Substitutions & Swaps
- Use quinoa pasta for a gluten-free option.
- Substitute lemon juice with vinegar for a different flavor.
- Fresh herbs can replace parsley for variation.
- Any canned beans can work in place of chickpeas.
How to Make It
Get ready to create this delicious salad in a few simple steps.
Cook pasta
Cook chickpea rotini pasta according to package instructions. For pasta salads, it’s best to cook the pasta al dente. Drain, rinse, and set aside.
Chop veggies
Meanwhile, chop the veggies. Rinse the canned chickpeas well to remove excess sodium.
Combine ingredients
Add the chickpea pasta, chopped veggies, and chickpeas to a large bowl. Toss everything together gently to mix.
Prepare dressing
In a small bowl, stir together olive oil, lemon juice, mustard, salt, and pepper. Feel free to add other spices or fresh herbs such as oregano or basil if desired.
Dress salad
Pour the dressing over the pasta salad, and give it a good stir to ensure everything is evenly coated. Serve immediately or chill in the fridge before serving.
How to Store It
Fridge: Keeps well for up to 5 days in an airtight container.
Freezer: No, ingredients may become mushy.

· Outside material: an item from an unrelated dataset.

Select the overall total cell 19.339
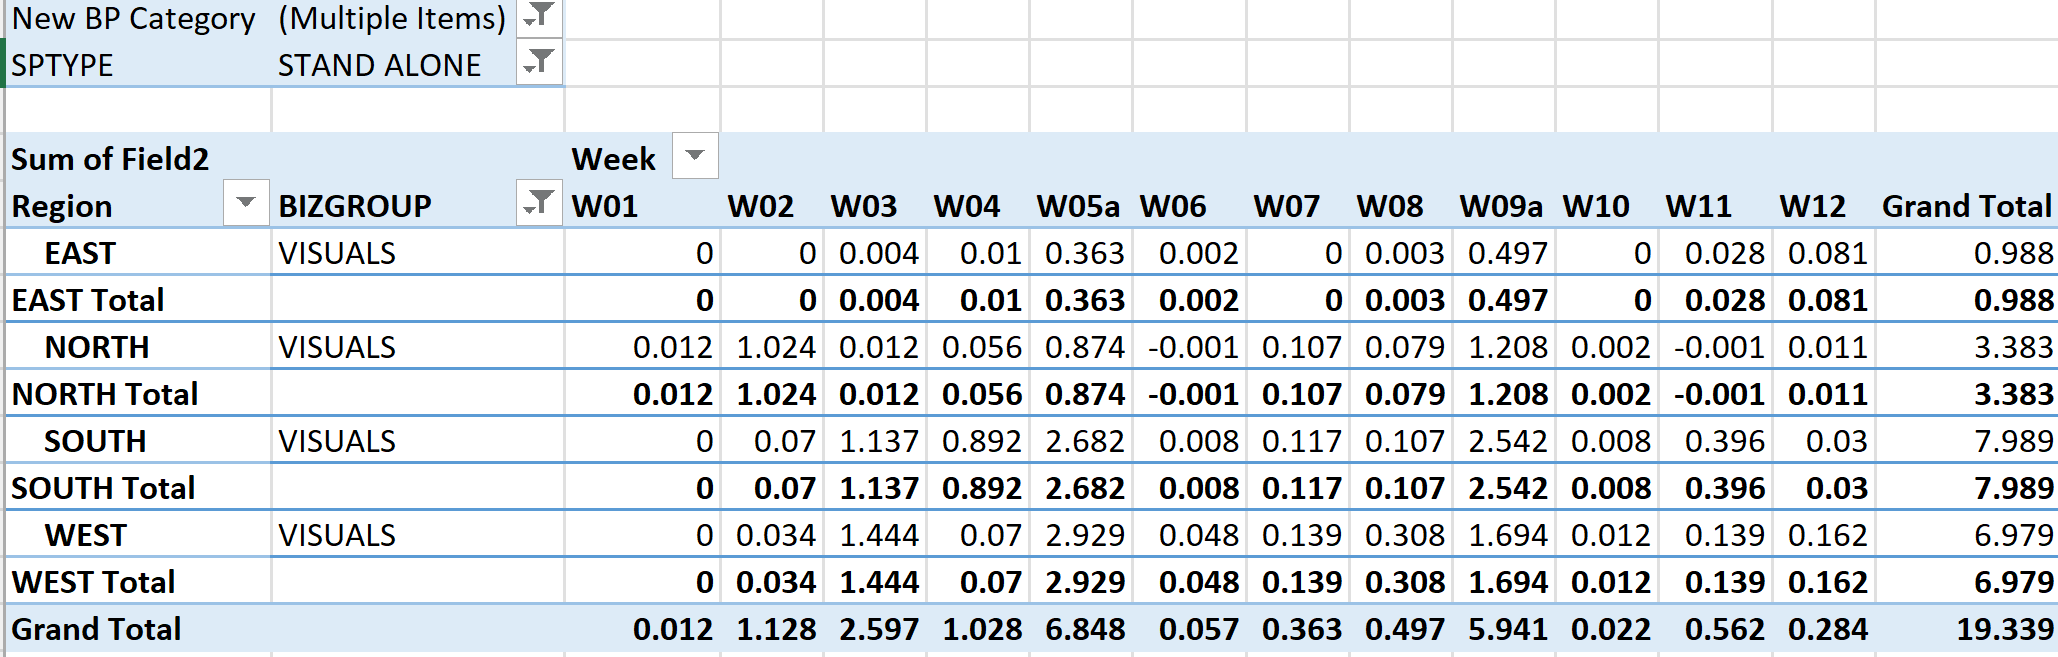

Reheat: Not needed; serve cold.
Tips for Best Results
- Make sure to rinse your pasta to remove excess starch for better texture.
- Experiment with seasonal vegetables for a fresh twist.
- Allow the salad to marinate for at least 30 minutes for enhanced flavors.
Serving Suggestions
- Serve as a light lunch with whole-grain crackers.
- Pair with grilled chicken or fish for a complete meal.
- Perfect for summer picnics or outdoor gatherings.